I learned upon arrival that the challenge I'd be taking part in was a lineman drill -- which I'd never even known was a thing before now. A lineman, I soon learned, is one of those brave and skilled people who toil atop terrifyingly tall poles to keep electricity flowing properly. The drill required us to strap into a harness, scale the wooden pole, and rescue a dummy at the top by cutting him free and lowering him down to safety; the person with the fastest time would win. I watched an instructor show several of the show's participants -- including at least two people decades older than me, in their 60s -- how to do this, and they did fairly easily. Just watching them looked tiring, but I convinced myself, "I got this."
And I did, kind of, at first. As you can see in the video above, I got off to a decent start, hoisting myself up the pole efficiently. But this challenge, as with all the tasks on Tough as Nails, required way more than strength or an initial gust of determination. It takes coordination to straddle your legs the right way so that spikes inside the boots give you the leverage you need to advance. But you also need concentration, longevity, patience, and, most of all, focus. As Phil Keoghan says in the first episode and throughout the series, mental toughness is really the thing that unlocks and maintains physical strength. You don't have to strain too hard to see where I started whining and complaining (and cursing out the dummy for getting himself in this mess), but in my defense, whining, complaining, and cursing are considered valuable skills on the internet.

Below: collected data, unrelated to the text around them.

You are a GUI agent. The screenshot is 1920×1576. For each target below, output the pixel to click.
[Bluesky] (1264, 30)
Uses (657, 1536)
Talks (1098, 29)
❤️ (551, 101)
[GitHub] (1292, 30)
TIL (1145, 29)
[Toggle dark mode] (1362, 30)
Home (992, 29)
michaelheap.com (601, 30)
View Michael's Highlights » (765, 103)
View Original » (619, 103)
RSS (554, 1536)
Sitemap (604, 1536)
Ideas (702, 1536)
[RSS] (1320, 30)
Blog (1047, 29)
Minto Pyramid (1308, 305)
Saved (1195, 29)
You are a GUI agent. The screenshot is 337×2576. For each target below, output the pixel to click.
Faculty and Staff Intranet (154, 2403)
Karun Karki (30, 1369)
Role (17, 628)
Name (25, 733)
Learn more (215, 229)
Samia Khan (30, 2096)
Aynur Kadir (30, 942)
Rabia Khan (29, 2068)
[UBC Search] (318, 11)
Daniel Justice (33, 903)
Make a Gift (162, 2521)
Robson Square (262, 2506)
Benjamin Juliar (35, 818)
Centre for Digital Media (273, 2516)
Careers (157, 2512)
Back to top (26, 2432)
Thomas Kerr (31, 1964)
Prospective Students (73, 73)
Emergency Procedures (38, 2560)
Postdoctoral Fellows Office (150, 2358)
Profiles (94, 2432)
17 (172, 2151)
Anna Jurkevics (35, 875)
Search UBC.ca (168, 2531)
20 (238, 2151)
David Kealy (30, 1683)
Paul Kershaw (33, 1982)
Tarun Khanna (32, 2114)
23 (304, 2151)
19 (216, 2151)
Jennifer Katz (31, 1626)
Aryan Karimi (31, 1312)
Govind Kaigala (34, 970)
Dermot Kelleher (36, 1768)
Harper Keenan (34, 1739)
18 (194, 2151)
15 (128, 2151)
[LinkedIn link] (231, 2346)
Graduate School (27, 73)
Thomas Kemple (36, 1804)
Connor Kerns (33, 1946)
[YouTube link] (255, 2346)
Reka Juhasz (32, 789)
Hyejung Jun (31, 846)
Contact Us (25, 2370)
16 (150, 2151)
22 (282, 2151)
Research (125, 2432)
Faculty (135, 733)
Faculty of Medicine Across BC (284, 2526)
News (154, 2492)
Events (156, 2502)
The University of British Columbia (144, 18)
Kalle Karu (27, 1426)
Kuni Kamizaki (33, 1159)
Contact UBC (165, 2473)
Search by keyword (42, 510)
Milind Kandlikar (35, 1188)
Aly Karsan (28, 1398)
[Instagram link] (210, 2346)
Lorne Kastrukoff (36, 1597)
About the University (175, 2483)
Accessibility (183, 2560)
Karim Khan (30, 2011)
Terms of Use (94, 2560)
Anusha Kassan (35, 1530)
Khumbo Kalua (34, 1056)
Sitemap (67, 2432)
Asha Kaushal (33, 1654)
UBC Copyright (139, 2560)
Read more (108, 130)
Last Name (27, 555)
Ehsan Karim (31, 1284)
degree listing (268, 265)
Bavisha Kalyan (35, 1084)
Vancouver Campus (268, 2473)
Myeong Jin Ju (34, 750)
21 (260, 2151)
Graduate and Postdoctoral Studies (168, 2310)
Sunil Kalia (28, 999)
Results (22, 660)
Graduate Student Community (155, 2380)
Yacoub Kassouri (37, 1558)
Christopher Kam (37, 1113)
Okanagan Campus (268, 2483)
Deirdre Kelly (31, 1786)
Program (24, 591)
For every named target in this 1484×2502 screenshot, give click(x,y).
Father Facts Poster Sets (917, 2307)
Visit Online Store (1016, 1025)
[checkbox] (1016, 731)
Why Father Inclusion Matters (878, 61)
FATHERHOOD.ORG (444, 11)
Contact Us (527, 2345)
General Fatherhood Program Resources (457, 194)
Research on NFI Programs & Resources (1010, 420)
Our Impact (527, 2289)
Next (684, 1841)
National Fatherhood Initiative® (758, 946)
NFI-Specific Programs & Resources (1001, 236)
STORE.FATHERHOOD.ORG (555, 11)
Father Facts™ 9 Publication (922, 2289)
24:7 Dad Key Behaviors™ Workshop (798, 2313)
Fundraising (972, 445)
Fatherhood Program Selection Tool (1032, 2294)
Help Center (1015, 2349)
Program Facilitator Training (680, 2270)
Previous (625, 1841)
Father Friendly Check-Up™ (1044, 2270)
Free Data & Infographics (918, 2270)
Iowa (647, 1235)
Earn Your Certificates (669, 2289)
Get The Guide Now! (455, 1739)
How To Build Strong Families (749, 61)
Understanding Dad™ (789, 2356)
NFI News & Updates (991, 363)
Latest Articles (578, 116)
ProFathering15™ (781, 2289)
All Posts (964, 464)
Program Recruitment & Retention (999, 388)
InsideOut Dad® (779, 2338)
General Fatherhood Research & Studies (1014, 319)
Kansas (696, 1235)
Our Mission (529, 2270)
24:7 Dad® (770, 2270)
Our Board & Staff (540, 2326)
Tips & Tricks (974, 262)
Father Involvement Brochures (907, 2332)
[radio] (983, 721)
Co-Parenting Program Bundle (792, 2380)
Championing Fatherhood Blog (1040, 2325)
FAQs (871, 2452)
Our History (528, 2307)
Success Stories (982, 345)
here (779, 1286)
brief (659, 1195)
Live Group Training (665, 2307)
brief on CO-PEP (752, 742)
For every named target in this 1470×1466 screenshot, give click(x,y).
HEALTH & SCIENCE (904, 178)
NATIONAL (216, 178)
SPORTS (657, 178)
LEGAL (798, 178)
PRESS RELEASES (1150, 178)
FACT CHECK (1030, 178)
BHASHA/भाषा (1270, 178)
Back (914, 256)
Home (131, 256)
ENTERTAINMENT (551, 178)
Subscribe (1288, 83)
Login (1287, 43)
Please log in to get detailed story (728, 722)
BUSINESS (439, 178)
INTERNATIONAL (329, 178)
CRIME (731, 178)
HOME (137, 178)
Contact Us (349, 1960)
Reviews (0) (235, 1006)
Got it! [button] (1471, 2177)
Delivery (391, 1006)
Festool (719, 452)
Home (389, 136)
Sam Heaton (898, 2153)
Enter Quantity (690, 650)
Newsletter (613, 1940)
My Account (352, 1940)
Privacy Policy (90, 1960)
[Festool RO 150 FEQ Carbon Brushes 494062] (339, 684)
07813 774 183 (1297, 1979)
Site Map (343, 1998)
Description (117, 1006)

What did I learn from the experience? Well, I very much prefer working at a desk, indoors, for one, and I learned I'm stronger than I give myself credit for. But I also found a greater appreciation for the people who keep America afloat with their hands. In the months since we shot this, the term "essential worker" has helped many of us see how much we owe frontline workers, including folks like linemen, without whom I would not have wi-fi or TV shows to write about. I can only hope that next time I'm about to whine about how hard my job is, I think of them and remember what a tough job really looks like. I sure remember how it felt, and whoever wins this show has my ultimate respect.
Tough As Nails airs Wednesdays at 8/7c on CBS; the episode featuring this challenge airs August 5th.